La responsabilità della Sinistra è stata l’acquiescenza, negli anni ’70 e ’80 e per tutto il ventennio berlusconiano, al pensiero unico dominante: la scuola austriaca (Von Mises, Hayek) e la scuola di Chicago con il guru Milton Friedman.La Sinistra non è riuscita a contrapporsi alla retorica neoliberista: lo Stato sottrae spazi alla libertà individuale, lo Stato è sprecone, il privato è bello.

Neppure la Sinistra radicale e antagonista la quale, considerando lo Stato Sociale una “condizione naturale dell’esistenza”, orientava le proprie lotte esclusivamente a favore delle identità escluse (donne, gay, minoranze etiche).

La conseguenza di trent’anni di liberismo senza vincoli, e della rinuncia a svolgere il ruolo di Sinistra, ha prodotto la crisi attuale: ricchi sempre più ricchi, ceti medi impoveriti, poveri sempre più poveri, un Paese bloccato sia nei rapporti nord-sud, sia nella mobilità sociale intergenerazionale, una democrazia a rischio di derive autoritarie.

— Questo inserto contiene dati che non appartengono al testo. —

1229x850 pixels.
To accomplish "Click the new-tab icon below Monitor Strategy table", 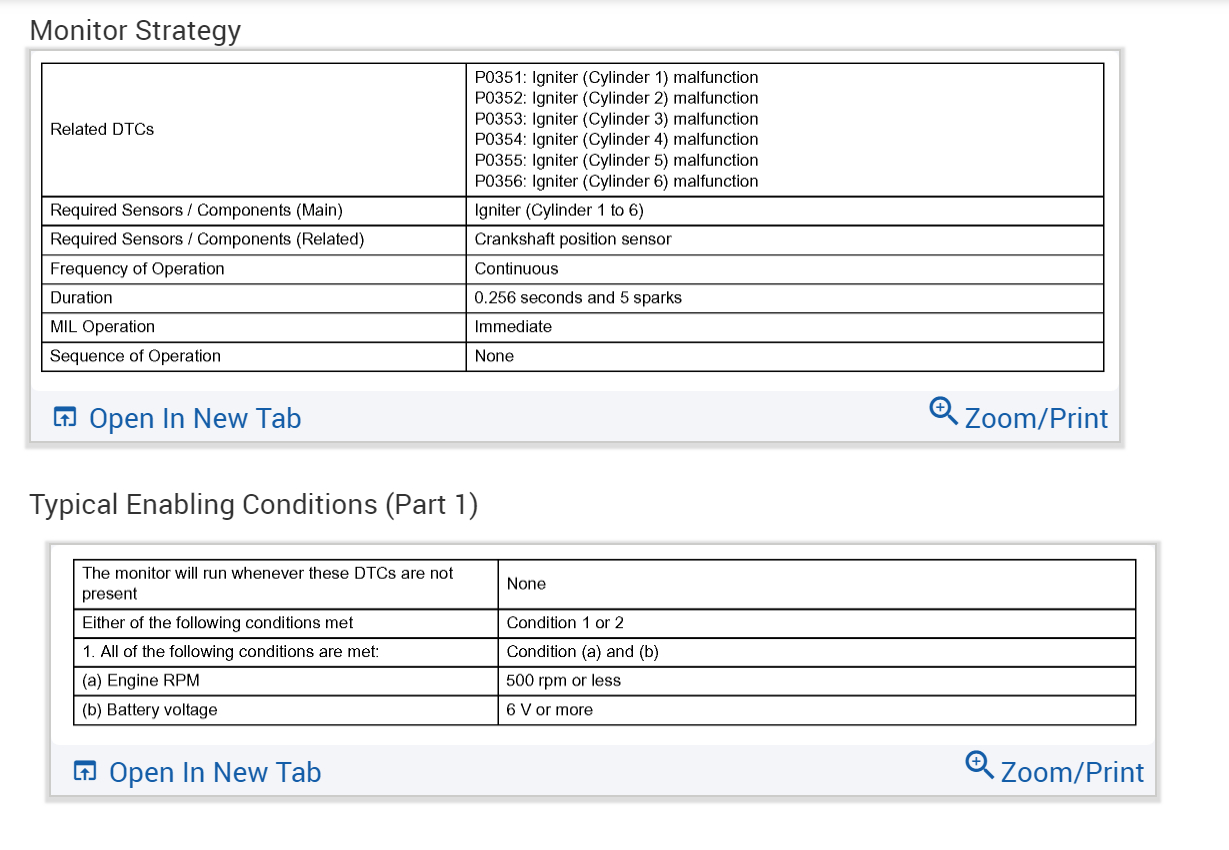I will (x=65, y=418).
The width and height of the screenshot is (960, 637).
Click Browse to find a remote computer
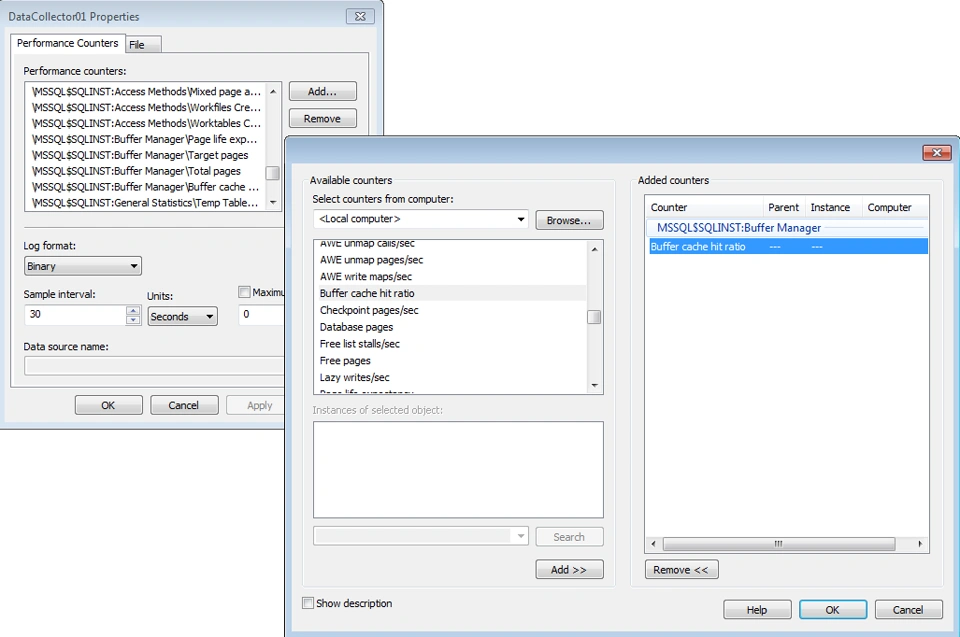[x=569, y=219]
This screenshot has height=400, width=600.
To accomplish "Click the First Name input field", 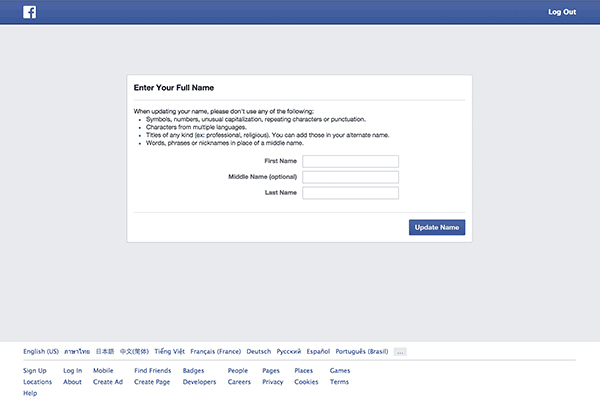I will [350, 161].
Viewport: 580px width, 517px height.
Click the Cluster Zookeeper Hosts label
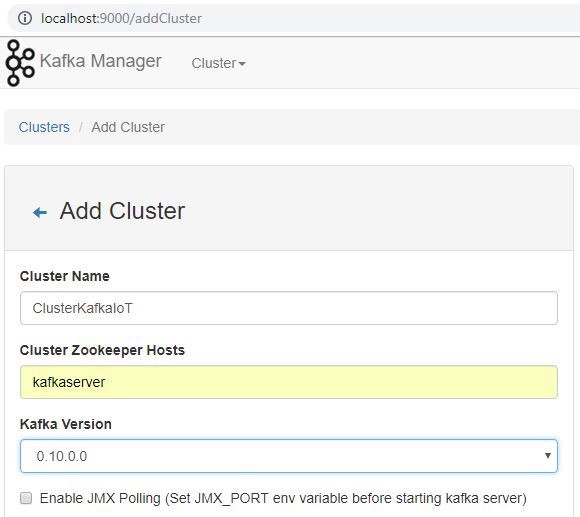[x=102, y=350]
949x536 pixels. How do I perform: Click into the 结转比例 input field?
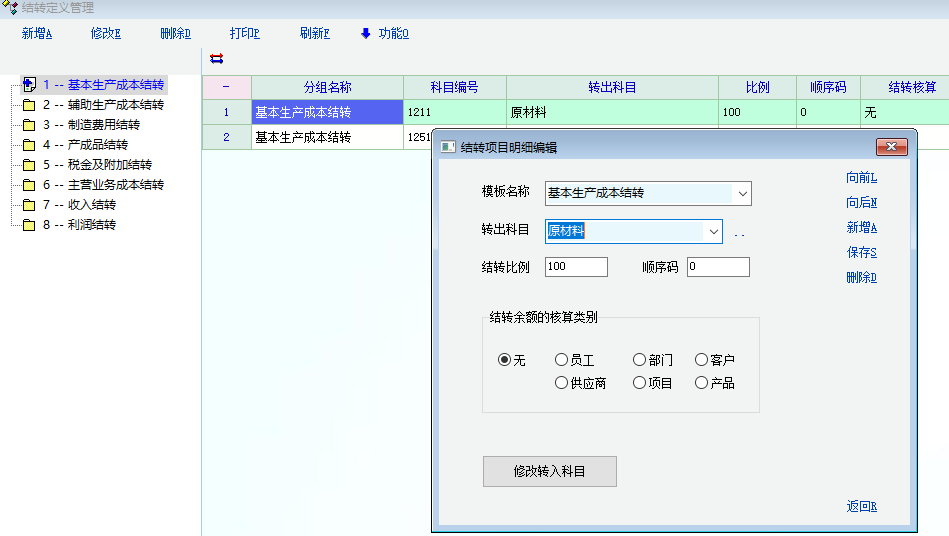576,267

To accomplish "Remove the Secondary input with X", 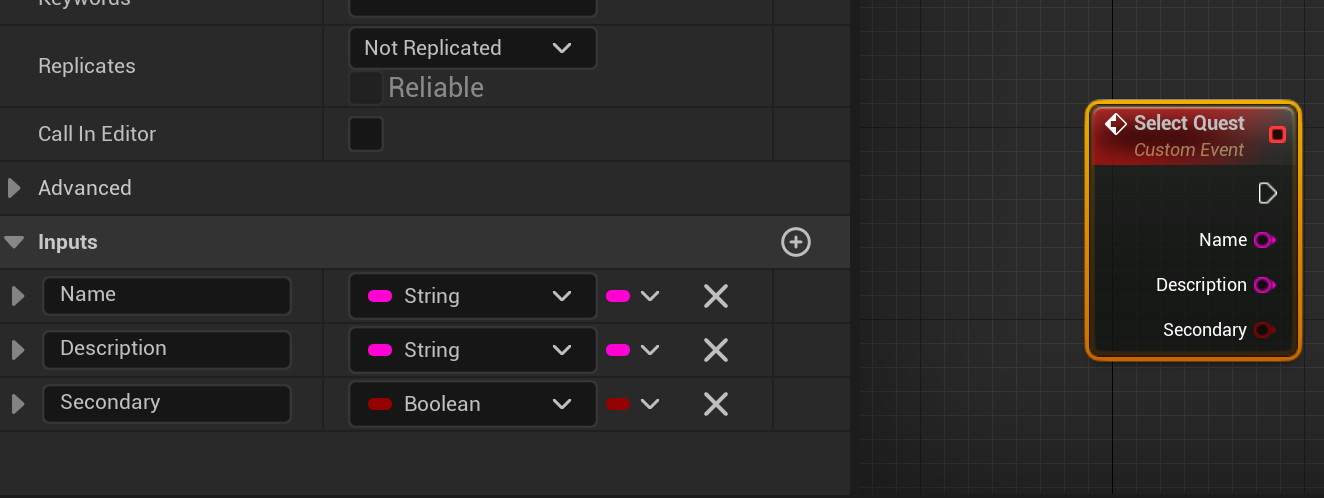I will [x=715, y=404].
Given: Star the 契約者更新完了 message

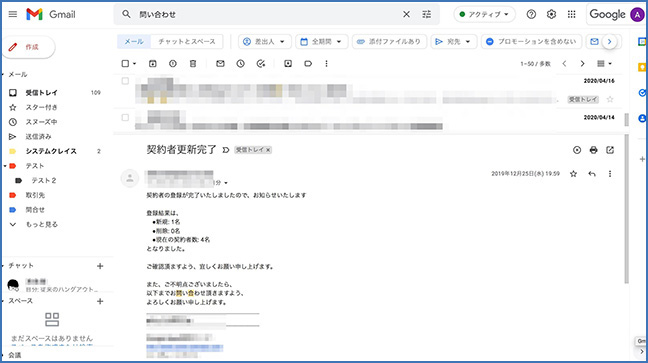Looking at the screenshot, I should pyautogui.click(x=573, y=174).
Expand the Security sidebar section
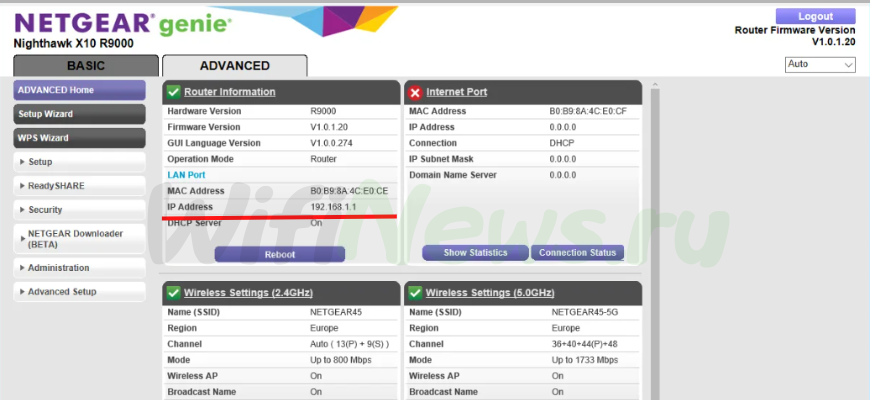Screen dimensions: 870x400 click(45, 210)
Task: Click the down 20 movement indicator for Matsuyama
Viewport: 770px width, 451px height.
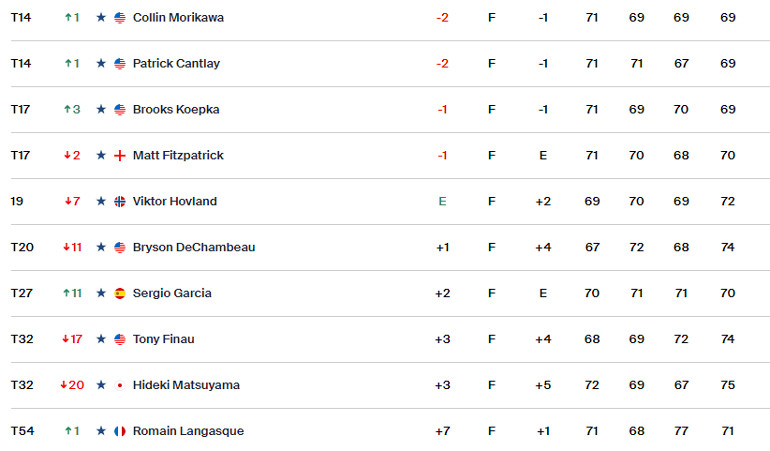Action: coord(72,385)
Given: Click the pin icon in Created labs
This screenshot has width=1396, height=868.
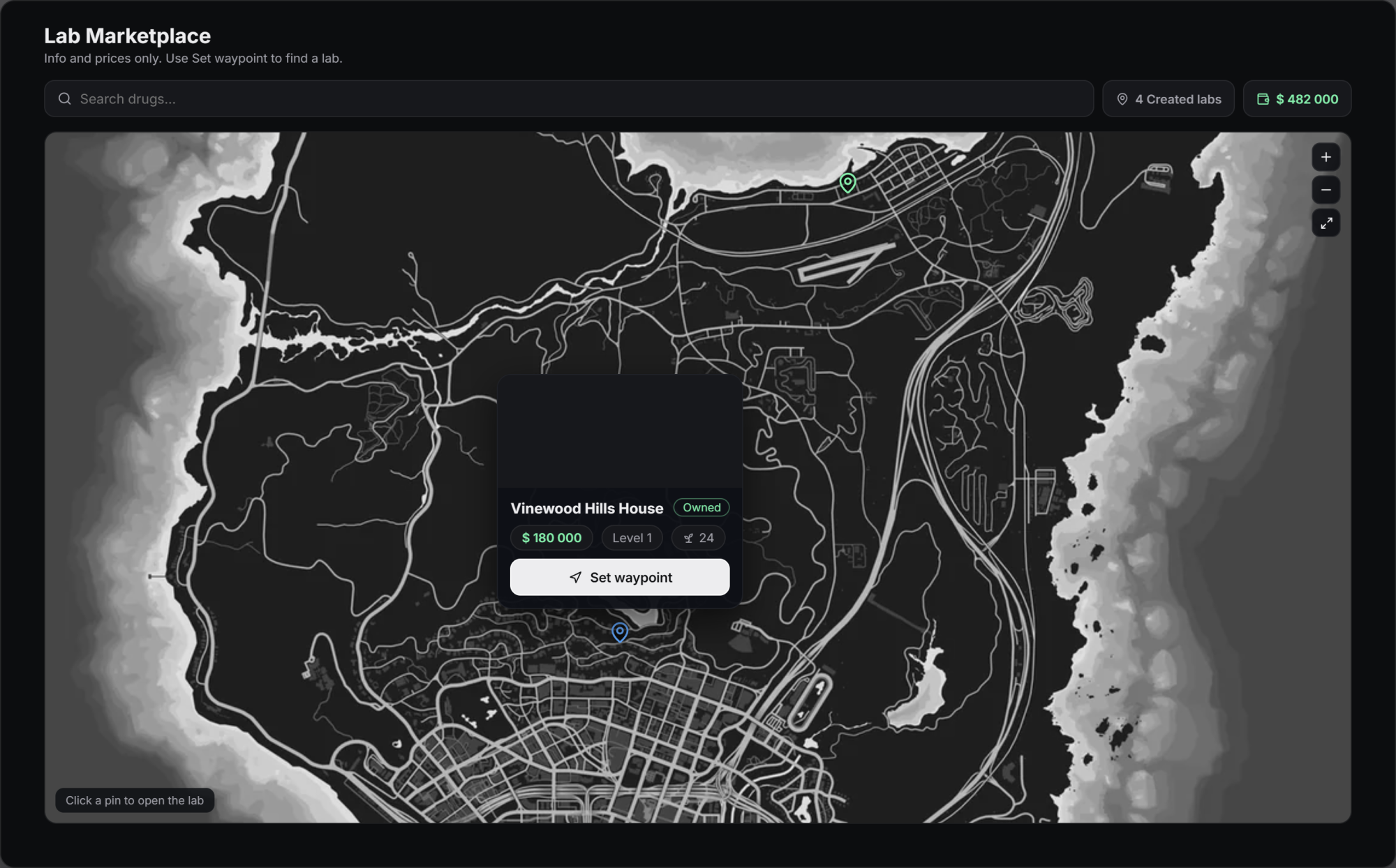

Ciò proprio a causa dell’incapacità della Sinistra di difendere le buone ragioni della sua storia: il ‘900 non è stato solo il secolo dei totalitarismi e delle tragedie belliche; è stato anche il secolo dei successi ottenuti dalle democrazie, che furono costruite o ricostruite su basi più solide, ancorando ai valori democratici le classi medie che nella prima metà del ‘900 avevano sostenuto i regimi fascisti.

Oggi bisogna riproporre i valori della Sinistra, un modello sociale fondato non sull’istinto predatorio, sulla logica del profitto fine a se stesso, ma basato sull’etica del pubblico e del mercato.Questo sistema economico non può basarsi sulle privatizzazioni, sulla conflittualità con il sindacato contrapposto ai disoccupati, sulla conflittualità con i Partiti contrapposti alla mitica società civile, sulla conflittualità tra i padri pensionati e i figli disoccupati.

Oggi bisogna pensare ad uno Stato che ritorni ad esercitare le sue funzioni di decisore delle grandi scelte economiche, di redistributore della ricchezza, di garante dei beni comuni. La messa in sicurezza del territorio dai grandi rischi (idrogeologici, sismici), la valorizzazione dei beni culturali, la tutela del paesaggio naturale,l’efficienza e la diversificazione degli impianti energetici, non solo agiscono come moltiplicatori di ricchezza ma sono destinati a migliorare la qualità della vita e a lasciare in eredità alle generazioni future un pianeta in cui sia ancora possibile vivere. Riccardo Ugolino - 20.12.2013

n.b.Il testo che sottopongo alla riflessione dei lettori de laltrasinistra costituisce la relazione tenuta al convegno del 5 Dicembre scorso a sostegno della candidatura di Gianni Cuperlo alla Segreteria nazionale del Pd.